Three small companies that bought cheap tainted rice from the government had sold it as untainted rice for higher prices, the Agriculture Ministry said in a statement on Wednesday.
Japan, which is self-sufficient in rice, buys 770,000 tonnes of the staple food a year from abroad to meet requirements under international trade agreements but carefully controls the trade through government agencies.
The new rules mean that any rice rejected for food use at Japanese ports must be shipped back to where it came from, the ministry said.
Previously rice traders had the option of selling it for industrial use, such as glue or manure, or disposing of it in Japan.
"Now the sole option will be to ship it back," Tatsuya Kajishima, director at the ministry's grain trade division told reporters.
The latest scandal has seen some rice-based shochu alcoholic drinks being removed from shop shelves while the ministry said some had been sold to firms making rice crackers.

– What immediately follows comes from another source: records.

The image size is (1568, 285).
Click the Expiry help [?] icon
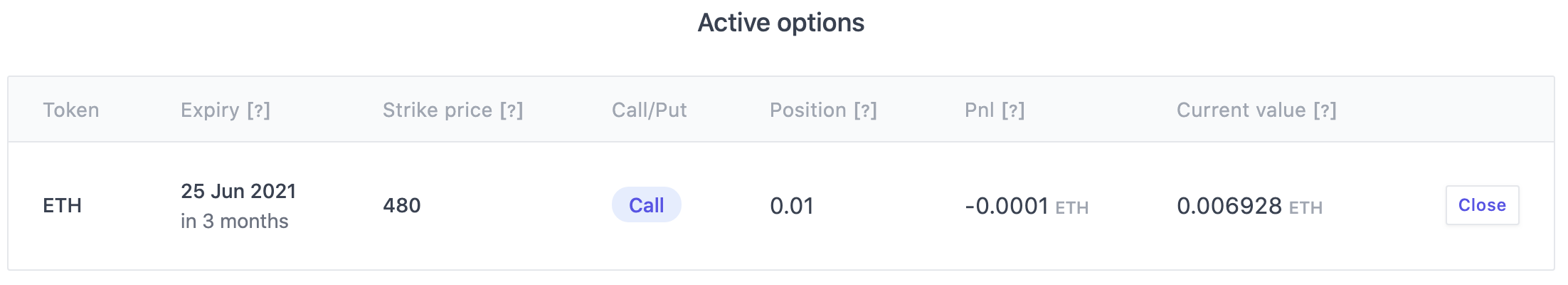(258, 110)
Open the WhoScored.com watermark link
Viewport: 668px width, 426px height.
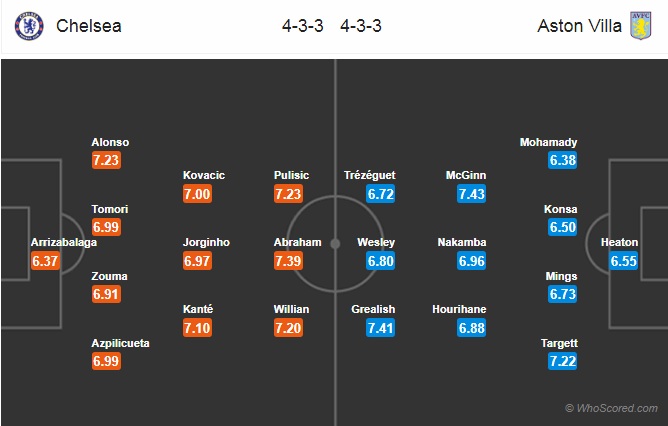click(x=611, y=408)
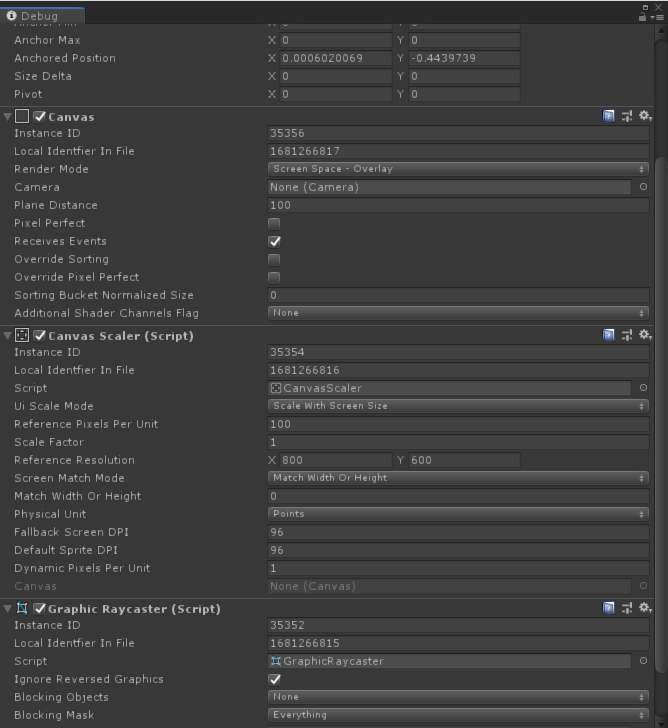
Task: Open the Render Mode dropdown
Action: [458, 169]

Some of the rice, stockpiled by the government for more than two years, had been contaminated with pesticides while some other rice had gone mouldy.
The ministry said it had investigated 19 companies that had bought foreign rice for industrial use and found at least three had illegally sold it to other companies.
Osaka-based Mikasa Foods has publicly apologised for its part in the scandal, and the ministry on Wednesday named two other small firms based in central Japan, Ohta Industry and Asai Ltd.